PROMPT: Where the records below reach the line containing "Given: Open the Online Documentation link", start transcribing, and end with the line containing "This screenshot has width=819, height=1456.", exactly and with nothing else added.

⁂

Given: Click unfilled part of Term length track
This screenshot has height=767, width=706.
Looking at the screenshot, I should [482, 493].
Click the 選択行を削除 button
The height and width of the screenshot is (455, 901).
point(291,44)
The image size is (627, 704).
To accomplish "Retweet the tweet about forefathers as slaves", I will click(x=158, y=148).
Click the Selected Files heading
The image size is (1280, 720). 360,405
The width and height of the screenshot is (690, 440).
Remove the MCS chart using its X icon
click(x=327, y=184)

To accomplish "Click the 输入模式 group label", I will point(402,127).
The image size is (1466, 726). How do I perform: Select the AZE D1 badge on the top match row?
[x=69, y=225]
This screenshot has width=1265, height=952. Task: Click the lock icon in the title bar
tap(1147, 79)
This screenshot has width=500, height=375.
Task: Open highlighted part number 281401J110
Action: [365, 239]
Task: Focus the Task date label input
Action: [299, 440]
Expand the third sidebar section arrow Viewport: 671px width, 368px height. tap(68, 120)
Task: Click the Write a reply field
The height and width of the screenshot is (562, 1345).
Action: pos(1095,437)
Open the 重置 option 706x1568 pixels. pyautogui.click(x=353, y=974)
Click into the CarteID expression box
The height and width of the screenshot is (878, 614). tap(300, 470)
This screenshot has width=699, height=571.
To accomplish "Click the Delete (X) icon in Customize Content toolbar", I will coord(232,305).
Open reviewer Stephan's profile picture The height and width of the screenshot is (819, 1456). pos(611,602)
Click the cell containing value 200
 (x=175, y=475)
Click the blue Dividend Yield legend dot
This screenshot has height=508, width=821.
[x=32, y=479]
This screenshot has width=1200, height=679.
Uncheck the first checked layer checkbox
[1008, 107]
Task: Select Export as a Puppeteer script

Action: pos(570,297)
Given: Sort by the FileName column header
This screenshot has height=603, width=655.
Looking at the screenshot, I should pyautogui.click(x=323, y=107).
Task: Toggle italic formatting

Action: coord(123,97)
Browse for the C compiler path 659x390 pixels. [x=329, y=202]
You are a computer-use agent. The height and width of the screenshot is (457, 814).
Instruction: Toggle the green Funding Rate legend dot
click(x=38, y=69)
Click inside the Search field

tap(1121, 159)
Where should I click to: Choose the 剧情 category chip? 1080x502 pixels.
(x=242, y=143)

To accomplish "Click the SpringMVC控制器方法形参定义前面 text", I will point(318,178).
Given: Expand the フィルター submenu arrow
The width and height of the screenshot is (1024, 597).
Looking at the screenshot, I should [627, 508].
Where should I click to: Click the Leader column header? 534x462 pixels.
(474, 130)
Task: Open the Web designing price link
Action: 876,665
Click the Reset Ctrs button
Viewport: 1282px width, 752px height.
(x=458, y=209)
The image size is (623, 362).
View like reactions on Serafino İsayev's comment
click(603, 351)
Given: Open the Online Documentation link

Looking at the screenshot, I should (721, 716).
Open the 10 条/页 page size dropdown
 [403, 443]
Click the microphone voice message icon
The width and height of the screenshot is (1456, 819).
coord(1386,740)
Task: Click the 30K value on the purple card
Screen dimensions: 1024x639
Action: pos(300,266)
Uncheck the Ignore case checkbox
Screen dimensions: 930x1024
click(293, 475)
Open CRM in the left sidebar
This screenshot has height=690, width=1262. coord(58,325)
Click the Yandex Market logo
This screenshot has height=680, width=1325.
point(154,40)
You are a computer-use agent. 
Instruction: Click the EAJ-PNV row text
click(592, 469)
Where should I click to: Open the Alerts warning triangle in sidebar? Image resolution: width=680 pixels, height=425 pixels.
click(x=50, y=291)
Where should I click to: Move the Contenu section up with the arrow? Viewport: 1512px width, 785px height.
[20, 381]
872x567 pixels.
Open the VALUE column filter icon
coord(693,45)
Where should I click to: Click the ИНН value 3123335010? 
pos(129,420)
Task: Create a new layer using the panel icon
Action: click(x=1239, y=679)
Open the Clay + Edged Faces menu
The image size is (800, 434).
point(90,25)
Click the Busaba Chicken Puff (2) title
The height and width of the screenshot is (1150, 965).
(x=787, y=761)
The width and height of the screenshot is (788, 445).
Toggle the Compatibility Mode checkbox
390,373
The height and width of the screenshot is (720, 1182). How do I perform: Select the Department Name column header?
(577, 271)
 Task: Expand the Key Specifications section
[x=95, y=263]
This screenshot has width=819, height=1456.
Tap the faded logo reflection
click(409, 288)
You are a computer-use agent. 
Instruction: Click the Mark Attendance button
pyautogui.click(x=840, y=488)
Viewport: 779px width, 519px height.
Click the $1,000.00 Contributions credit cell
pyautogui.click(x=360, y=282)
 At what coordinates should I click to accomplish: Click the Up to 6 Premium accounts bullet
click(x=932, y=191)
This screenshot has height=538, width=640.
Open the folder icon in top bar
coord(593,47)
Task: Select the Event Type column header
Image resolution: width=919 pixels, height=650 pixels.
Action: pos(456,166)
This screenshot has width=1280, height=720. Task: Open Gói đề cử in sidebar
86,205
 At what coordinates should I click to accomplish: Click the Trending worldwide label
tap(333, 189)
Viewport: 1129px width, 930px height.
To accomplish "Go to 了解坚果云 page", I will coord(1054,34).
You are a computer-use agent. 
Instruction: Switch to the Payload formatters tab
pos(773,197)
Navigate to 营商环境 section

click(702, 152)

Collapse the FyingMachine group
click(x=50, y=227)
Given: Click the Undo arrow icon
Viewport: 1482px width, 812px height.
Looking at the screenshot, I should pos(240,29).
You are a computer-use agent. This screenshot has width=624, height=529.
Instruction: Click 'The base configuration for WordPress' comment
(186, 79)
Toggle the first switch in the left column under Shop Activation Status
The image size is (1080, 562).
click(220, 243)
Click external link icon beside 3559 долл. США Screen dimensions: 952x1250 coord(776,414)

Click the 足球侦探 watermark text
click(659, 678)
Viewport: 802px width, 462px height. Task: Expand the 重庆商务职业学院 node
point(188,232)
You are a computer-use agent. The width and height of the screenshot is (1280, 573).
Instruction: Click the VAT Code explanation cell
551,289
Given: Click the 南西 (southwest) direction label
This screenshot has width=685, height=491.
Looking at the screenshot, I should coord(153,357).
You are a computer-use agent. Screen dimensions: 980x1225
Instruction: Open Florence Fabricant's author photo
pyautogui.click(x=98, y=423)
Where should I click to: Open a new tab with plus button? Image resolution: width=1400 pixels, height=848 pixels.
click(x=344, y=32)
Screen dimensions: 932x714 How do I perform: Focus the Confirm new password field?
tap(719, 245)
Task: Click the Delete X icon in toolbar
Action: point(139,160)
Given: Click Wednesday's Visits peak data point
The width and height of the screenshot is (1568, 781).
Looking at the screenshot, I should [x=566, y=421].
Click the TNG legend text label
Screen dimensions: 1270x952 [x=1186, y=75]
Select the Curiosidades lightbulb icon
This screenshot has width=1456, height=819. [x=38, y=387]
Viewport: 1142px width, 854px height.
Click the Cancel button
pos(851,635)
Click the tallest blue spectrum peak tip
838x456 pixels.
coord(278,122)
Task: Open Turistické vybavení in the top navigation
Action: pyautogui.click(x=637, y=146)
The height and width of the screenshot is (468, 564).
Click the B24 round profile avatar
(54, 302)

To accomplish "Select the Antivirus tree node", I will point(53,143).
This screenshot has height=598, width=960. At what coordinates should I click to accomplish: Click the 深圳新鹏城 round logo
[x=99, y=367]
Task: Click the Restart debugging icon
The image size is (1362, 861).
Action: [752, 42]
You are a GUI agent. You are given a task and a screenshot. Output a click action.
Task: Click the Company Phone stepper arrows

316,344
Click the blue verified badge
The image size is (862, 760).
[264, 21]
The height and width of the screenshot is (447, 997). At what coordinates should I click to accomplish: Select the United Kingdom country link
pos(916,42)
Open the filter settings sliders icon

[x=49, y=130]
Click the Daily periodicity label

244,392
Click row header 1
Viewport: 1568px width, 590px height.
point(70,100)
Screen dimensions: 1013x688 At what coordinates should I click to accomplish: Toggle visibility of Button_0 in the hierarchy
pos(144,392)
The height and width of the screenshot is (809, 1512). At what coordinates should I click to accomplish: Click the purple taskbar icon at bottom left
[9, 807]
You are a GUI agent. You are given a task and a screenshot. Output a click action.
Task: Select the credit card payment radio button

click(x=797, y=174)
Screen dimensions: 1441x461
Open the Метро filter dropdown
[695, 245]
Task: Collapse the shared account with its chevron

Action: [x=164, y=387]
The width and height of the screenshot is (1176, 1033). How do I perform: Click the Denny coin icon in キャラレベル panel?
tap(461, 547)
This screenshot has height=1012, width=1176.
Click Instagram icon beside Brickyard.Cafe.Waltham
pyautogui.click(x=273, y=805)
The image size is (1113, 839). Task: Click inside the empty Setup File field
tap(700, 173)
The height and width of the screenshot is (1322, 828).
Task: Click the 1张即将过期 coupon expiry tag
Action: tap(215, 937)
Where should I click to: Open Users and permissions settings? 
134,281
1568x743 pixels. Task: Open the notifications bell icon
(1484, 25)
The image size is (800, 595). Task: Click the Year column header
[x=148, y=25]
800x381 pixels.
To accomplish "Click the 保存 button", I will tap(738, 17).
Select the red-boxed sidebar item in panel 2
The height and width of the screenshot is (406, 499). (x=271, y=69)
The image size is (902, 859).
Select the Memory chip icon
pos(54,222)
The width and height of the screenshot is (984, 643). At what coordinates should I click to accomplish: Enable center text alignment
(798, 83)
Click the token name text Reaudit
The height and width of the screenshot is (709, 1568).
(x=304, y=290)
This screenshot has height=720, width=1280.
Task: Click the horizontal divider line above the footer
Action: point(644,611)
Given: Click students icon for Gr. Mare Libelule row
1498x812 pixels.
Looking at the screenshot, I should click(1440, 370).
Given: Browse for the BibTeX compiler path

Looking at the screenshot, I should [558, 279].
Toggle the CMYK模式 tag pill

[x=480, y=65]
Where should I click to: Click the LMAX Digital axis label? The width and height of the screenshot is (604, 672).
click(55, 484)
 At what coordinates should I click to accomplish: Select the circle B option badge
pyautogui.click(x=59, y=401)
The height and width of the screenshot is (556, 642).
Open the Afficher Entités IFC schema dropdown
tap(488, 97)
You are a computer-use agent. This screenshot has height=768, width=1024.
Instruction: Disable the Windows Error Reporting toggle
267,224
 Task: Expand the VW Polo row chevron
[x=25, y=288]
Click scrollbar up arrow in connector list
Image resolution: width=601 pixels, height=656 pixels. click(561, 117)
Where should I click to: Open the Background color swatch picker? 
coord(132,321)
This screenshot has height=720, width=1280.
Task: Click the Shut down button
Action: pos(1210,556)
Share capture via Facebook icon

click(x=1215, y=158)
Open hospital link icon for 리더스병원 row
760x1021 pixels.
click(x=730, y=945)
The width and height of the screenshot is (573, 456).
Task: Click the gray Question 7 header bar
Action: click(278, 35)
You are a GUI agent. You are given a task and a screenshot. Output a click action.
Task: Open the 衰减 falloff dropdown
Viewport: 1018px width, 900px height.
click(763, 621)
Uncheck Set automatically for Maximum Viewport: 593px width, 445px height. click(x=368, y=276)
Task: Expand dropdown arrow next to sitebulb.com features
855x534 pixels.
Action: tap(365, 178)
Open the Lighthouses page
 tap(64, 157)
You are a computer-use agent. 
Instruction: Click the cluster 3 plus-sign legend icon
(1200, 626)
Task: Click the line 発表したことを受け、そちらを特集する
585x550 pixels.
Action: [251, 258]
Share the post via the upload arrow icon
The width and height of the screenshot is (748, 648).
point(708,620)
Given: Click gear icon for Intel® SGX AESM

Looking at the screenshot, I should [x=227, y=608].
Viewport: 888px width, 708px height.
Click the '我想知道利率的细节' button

⁂

REPLY TO THE TASK:
Given: Open the Online Documentation link

Looking at the screenshot, I should (721, 716).
Open the 10 条/页 page size dropdown
 [403, 443]
Click the microphone voice message icon
The width and height of the screenshot is (1456, 819).
coord(1386,740)
Task: Click the 30K value on the purple card
Screen dimensions: 1024x639
Action: pos(300,266)
Uncheck the Ignore case checkbox
Screen dimensions: 930x1024
click(293, 475)
Open CRM in the left sidebar
This screenshot has height=690, width=1262. coord(58,325)
Click the Yandex Market logo
This screenshot has height=680, width=1325.
point(154,40)
You are a computer-use agent. 
Instruction: Click the EAJ-PNV row text
click(592, 469)
Where should I click to: Open the Alerts warning triangle in sidebar? Image resolution: width=680 pixels, height=425 pixels.
click(x=50, y=291)
Where should I click to: Move the Contenu section up with the arrow? Viewport: 1512px width, 785px height.
[20, 381]
872x567 pixels.
Open the VALUE column filter icon
coord(693,45)
Where should I click to: Click the ИНН value 3123335010? 
pos(129,420)
Task: Create a new layer using the panel icon
Action: click(x=1239, y=679)
Open the Clay + Edged Faces menu
The image size is (800, 434).
point(90,25)
Click the Busaba Chicken Puff (2) title
The height and width of the screenshot is (1150, 965).
(x=787, y=761)
The width and height of the screenshot is (788, 445).
Toggle the Compatibility Mode checkbox
390,373
The height and width of the screenshot is (720, 1182). How do I perform: Select the Department Name column header?
(577, 271)
 Task: Expand the Key Specifications section
[x=95, y=263]
This screenshot has width=819, height=1456.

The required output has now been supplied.